On July 7th, 2012 a unique selection of films addressing the subject of consciousness and imagination screened at The Lighthouse in Dublin, Ireland as part of the program Imagine Consciousness at the UCD Imagine Science Film Festival. Collectively, the films explore the age-old struggle to define what makes us human and the role of imagination in propelling conscious thought.
The groundbreaking new film abNormal by Barry J. Gibb, Film and Multimedia Director at the Wellcome Trust, headlined the line-up and challenged audience members to redefine what it means to be “normal.” Watch the video posted above to hear filmmaker Barry J. Gibb answer questions from audience members and reveal his own creative process.

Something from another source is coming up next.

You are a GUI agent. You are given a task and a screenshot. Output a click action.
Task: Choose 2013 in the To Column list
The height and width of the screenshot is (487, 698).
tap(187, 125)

“Are you normal? What does it mean to be normal? Is it a good thing, or does it mean you’re just plain dull. Is being abnormal more fun, does it make us seem more kooky, quirky, individual – or could it mean we’re cut off from society, perceived as odd or even mentally ill? “
abNormal is an exploration and celebration of what it means to be normal. Examined through the eyes of several very different minds, with their own unique talents and perspectives, abNormal points a microscope at human behaviour, asking viewers to question their perceptions of others, and themselves. Beyond individuals, as society marches inevitably towards a suburban future, the film asks: Is society itself destined to slide into a bland state of normality – or are we instead threatening our mental health by the way we live our lives?
Direction, camera, editor, sound & colour | Barry J Gibb
Psychiatrist | Professor Peter Fonagy
Chess player | Alexandros Ethelontis
Dancer | Bret ‘Downroc’ Syfert
Architect | Claire Weldin
Artist | Yuewei Zhang
Taxi driver | Dawn Cooper
Musician | Eric Biondo
Consultant neuroscientist | Emeritus Professor Chris Frith
Music | Eric Biondo and Forrest GetEmGump
Executive Producer | Sam Hill
Barry Gibb originally trained as a molecular biologist & neuroscientist. After completing his PhD in 1996, he then spent around eight years exploring various aspects of neurological illness before deciding his future lay in more overtly creative terrain. In 2005, he left academic research to start his own company, digitalis media – a means of exploring science through words and film – stories.
His book, The Rough Guide to the Brain, was released by Penguin in 2007, the second edition of which was released in June this year. His 3 Minute Wonder’s, ‘Life After Coma’ (Mosaic Films, Channel 4, 2009) were broadcast on Channel 4 in 2009. In the same year, he filmed, directed and edited eight short documentaries for a project called ‘Routes’ (Oil, Channel 4 and The Wellcome Trust), a BIMA winning online fusion of genetics, drama, documentary and gaming. He is now working with the Wellcome Trust as their Science Multimedia Producer where he constantly attempts to bring humanity to scientific research. In 2011, a documentary he made for the Trust to explore the science of ageing, Until, won an award at the Imagine Science Film Festival, New York. He has no idea what the future holds (and prefers it that way).